:: Vorliegender Text ::

Vieles wird teurer

Auto, Fliegen, Heizen: Klimapaket verändert Alltag

Politik
17.07.2021 06:00

Autofahren, Fliegen, Heizen - das jüngst von der EU-Kommission präsentierte Klimapaket bekommen praktisch alle EU-Bürger im Geldbörsel zu spüren. Um die Klimaziele zu erreichen, muss Österreich einen Zahn zulegen.

  • Wofür braucht es das Klimapaket „Fit for 55“?
  • Mit der Umsetzung des Pakets sollen der menschengemachte Klimawandel und dessen Folgen aufgehalten werden. Durch die Maßnahmen soll das EU-Ziel, bis 2030 55 Prozent der CO2-Emissionen im Vergleich zu 1990 einzusparen, erreicht werden. Ab 2050 soll gar kein CO2 mehr in die Atmosphäre geblasen werden.
  • Welchen Beitrag muss Österreich leisten, um dieses Ziel zu erreichen?
    Eines vorweg: Alle Mitgliedsstaaten müssen ihre Klimaziele nach oben schrauben. Österreich soll seinen CO2-Ausstoß bis 2030 im Vergleich zu 2005 um 48 Prozent reduzieren. Bislang war ein Minus von 36 Prozent geplant. Das heißt, Österreich muss einen Zahn zulegen.
  • Muss Österreich jetzt mehr leisten als andere Mitgliedsstaaten?

:::
:: Vorliegende Einträge ::

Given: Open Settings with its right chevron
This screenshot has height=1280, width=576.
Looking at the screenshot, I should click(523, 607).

:::
:: Vorliegende Einträge ::

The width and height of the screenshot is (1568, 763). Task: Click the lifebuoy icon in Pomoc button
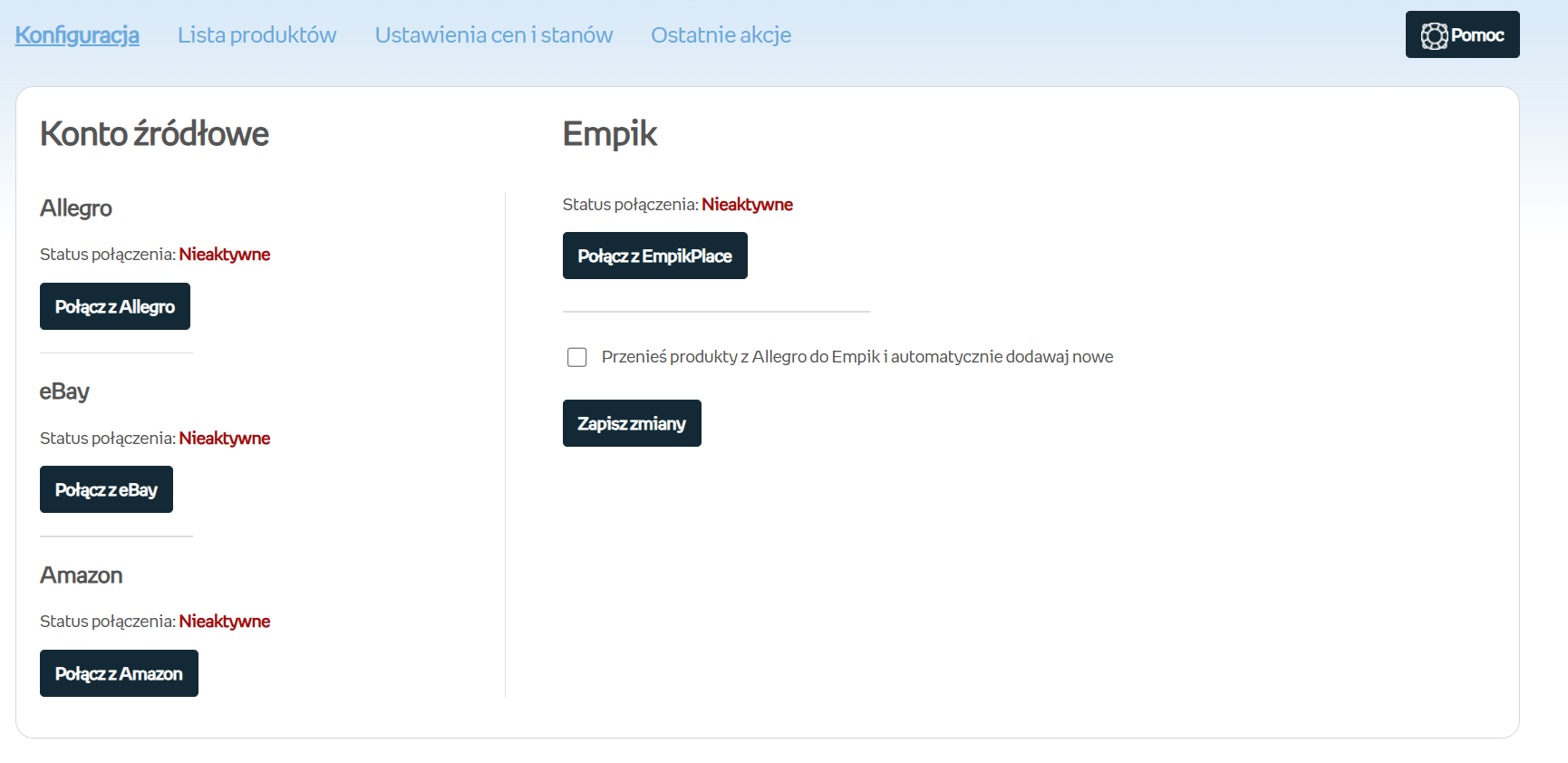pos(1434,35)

:::

* Aufgaben
A. Gib aus dem Artikel zum Klimapaket den Abschnitt wortgetreu wieder, der mit den Worten beginnt, die „Auto, Fliegen, Heizen: Klimapaket“ enthalten, und mit „Österreich einen Zahn zulegen.“ endet.
B. Führe den Artikel zum Klimapaket ab der Stelle weiter, an der er aufhört.
Die Einträge stammen aus einer anderen Quelle als der Text.

* Antworten
A.
Auto, Fliegen, Heizen: Klimapaket verändert Alltag

Politik
17.07.2021 06:00

Autofahren, Fliegen, Heizen - das jüngst von der EU-Kommission präsentierte Klimapaket bekommen praktisch alle EU-Bürger im Geldbörsel zu spüren. Um die Klimaziele zu erreichen, muss Österreich einen Zahn zulegen.

B.
    Die Reduktionsziele unter den Mitgliedsstaaten fallen unterschiedlich hoch aus. Österreich liegt mit minus 48 Prozent über dem EU-Schnitt von minus 40 Prozent. Während andere Länder ihren Ausstoß schon in der Vergangenheit deutlich reduziert haben, haben sich die CO2-Emissionen hierzulande zwischen 1990 und 2018 kaum verändert.
  • Wer wird das Klimapaket im Geldbörserl spüren?
    Das Paket werden alle EU-Bürger im Geldbörserl spüren. Die Maßnahmen haben höhere Kosten für das Heizen mit Kohle, Gas und Öl zur Folge. Auch ein Preisaufschlag für Sprit, der Autofahren teurer macht, ist geplant. Innereuropäische Flüge und Kreuzfahrten würden durch neue Energiesteuern mehr kosten.
  • Wie sollen soziale Härten abgefedert werden?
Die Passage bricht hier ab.